- **DATA TO USE**
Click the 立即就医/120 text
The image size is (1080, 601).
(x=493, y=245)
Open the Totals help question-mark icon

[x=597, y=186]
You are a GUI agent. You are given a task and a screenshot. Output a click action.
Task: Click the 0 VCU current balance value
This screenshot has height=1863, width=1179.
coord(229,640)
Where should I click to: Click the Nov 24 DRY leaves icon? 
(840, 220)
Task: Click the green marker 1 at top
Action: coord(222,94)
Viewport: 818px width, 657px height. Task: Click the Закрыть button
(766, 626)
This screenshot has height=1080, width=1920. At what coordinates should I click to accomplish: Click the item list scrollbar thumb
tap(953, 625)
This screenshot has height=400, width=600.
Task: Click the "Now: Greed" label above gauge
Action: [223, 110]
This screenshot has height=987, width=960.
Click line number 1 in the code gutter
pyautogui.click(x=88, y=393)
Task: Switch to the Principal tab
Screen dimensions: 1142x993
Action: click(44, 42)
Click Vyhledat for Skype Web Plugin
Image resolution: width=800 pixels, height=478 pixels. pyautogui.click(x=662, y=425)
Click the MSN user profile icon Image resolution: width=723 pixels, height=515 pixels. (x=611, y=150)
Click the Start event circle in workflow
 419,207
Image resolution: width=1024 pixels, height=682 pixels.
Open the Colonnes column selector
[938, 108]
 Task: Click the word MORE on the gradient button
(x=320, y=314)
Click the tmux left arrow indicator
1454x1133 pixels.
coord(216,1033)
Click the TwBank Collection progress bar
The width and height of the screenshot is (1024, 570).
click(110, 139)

- **WHAT TO PRODUCE**
Print only the lines that run from the start of the listing to the line bearing "Task: Click the 0 VCU current balance value"; please keep the first line and that last one, exactly as they appear.

- **EXERCISE OUTPUT**
Click the 立即就医/120 text
The image size is (1080, 601).
(x=493, y=245)
Open the Totals help question-mark icon

[x=597, y=186]
You are a GUI agent. You are given a task and a screenshot. Output a click action.
Task: Click the 0 VCU current balance value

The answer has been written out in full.